Es una de las aves más llamativas del mundo. Posee un plumaje azul cobalto en el pecho y, esto sobre todo, una espectacular cola (solo los machos) que despliega, por lo general, cuando busca el fornicio, pero también cuando quiere llamar la atención, que es algo que le encanta. El pavo real disfruta siendo el centro de atención de todo el mundo, con motivo o sin él. No hay nada en esta vida que le guste más.
Los problemas del pavo real son dos. El rey Jorge V de Inglaterra, emperador de la India, decía que su trabajo había cambiado mucho por culpa de los nuevos inventos. Hasta su tiempo, el trabajo de un rey consistía en no caerse del caballo y lucir sus impresionantes y llamativos uniformes. Pero añadía que, desde la popularización de la radio, los miembros de la Familia real se habían convertido en actores: tenían que saber hablar. Pues ese es el primer problema del pavo real: que, cuando está callado, es asombroso, pero cada vez que abre la boca la gente se ríe de él, porque tiene un graznido horripilante y no dice, en realidad, más que tonterías.
El segundo problema es su utilidad. El pavo real no sirve para nada. Apenas tiene función en la cadena alimentaria y en el equilibrio de los ecosistemas. Las moscas sirven para algo. Las cucarachas sirven para algo. Los tejones de la miel sirven para algo. Las amebas sirven para algo. El pavo real no. Tiene pocos depredadores (tigres, zorros, aves de presa) que, por lo común, prefieren buscar otra presa con menos presuntuosidad y con menos plumas, que serán muy bonitas pero no se comen. Los romanos lo servían, asado, en sus fiestas; esto dice mucho de la pedantería de los romanos, porque la carne del pavo real es áspera, correosa y de sabor desagradable.
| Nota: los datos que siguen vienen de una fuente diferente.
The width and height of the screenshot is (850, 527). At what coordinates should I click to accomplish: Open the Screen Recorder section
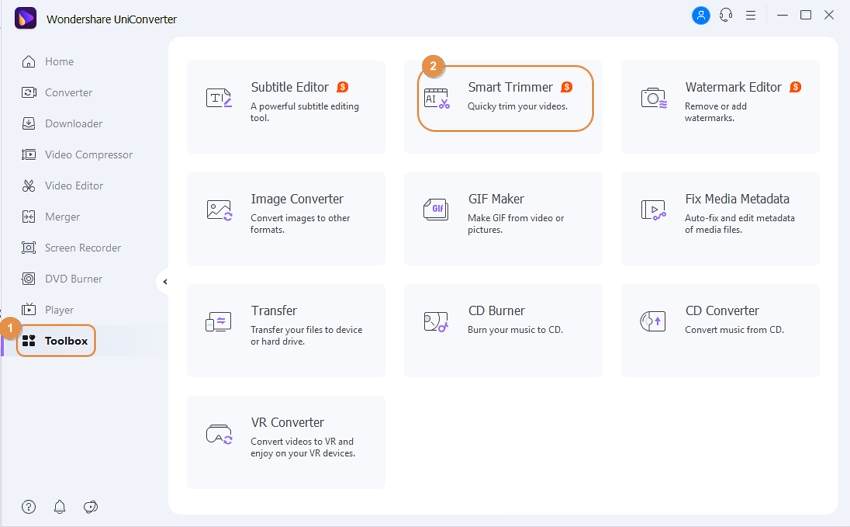[82, 248]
No como la del pavo doméstico, mucho más democrático y humilde que su pretencioso primo de la India, y que tiene una carne apreciada en todo el mundo.
Entre su voz, que suena como arañar una pizarra, y su casi completa inutilidad práctica, el pavo real está en este mundo para servir casi nada más que de espectáculo. Muy bonito, eso sí. Pero a condición de que se calle y que deje de dar la tabarra, caramba, que es algo que se le da de miedo.